Studie zu DDR‑Zwangsadoptionen zeigt unverhältnismäßig harte Eingriffe der Jugendhilfe
Eine neue Studie des Deutschen Instituts für Heimerziehungsforschung zeigt, dass viele Adoptionen in der DDR mit "übertriebener und unverhältnismäßiger Härte" erfolgten. Von rund 95.000 Adoptionen zwischen 1945 und 1990 seien etwa elf Prozent auf besonders harte Eingriffe der Jugendhilfe zurückzuführen. Rund 10.450 Fälle entstanden demnach aus "alltäglichen Krisen".

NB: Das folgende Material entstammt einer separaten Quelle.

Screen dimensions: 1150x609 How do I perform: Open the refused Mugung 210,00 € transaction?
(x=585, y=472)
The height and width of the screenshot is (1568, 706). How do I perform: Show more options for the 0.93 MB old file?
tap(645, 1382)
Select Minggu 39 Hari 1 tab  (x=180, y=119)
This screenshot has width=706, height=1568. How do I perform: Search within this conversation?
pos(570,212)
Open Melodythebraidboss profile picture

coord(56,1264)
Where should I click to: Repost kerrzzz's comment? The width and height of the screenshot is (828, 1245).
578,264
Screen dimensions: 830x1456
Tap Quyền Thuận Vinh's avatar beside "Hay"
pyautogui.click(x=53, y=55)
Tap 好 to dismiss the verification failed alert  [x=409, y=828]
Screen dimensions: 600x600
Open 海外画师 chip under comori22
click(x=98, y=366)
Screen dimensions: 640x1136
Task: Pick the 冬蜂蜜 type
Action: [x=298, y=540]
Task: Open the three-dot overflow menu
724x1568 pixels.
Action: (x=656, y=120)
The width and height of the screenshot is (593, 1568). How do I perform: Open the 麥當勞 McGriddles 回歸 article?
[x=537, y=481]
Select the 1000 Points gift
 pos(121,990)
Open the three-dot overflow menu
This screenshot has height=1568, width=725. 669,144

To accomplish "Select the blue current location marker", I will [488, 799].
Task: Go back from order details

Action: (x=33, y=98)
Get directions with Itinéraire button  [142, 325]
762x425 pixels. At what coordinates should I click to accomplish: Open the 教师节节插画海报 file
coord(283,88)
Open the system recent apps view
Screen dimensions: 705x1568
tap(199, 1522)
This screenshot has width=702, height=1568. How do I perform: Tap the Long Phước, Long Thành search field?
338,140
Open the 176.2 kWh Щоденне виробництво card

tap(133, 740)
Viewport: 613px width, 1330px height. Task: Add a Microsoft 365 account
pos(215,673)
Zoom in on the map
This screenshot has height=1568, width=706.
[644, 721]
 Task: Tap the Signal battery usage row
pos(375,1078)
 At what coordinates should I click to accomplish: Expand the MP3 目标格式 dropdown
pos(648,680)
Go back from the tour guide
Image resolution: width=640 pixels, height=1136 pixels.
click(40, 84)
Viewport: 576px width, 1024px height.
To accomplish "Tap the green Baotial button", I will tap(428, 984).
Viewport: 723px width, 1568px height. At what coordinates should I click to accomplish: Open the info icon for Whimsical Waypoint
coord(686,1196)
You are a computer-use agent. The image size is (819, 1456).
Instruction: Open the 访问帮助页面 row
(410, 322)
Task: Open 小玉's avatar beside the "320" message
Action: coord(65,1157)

Ein politisch geplantes oder systematisch gesteuertes Vorgehen konnte die Forschung jedoch nicht belegen. Weder eine gezielte Einflussnahme des Ministeriums für Staatssicherheit noch eine systematische Wegnahme von Kindern politisch verfolgter Eltern ließ sich nachweisen. Auch bei der Auswahl von Adoptivfamilien spielte politische Loyalität laut Studie meist keine Rolle.
Eingriffe waren Teil des "Systemunrechts"
Gleichzeitig betonen die Forscher, dass die Eingriffe dennoch Teil des "Systemunrechts der SED-Diktatur" waren. Die Jugendhilfe habe häufig ideologisch gehandelt und Eltern aufgrund von Vorurteilen als "asozial" eingestuft. Kindesentzug diente demnach auch der Durchsetzung sozialistischer Moralvorstellungen und der Disziplinierung von Eltern.
Der Begriff "Zwangsadoption" entstand in den 1960er Jahren im Kalten Krieg und wurde später zu einem Sammelbegriff für verschiedene Formen staatlicher Eingriffe. Für Betroffene ist es den Studienautoren zufolge bis heute wichtig, um über erlebtes Leid sprechen zu können. Die vollständige Studie, an der mehrere Universitäten beteiligt sind, soll im Sommer veröffentlicht werden.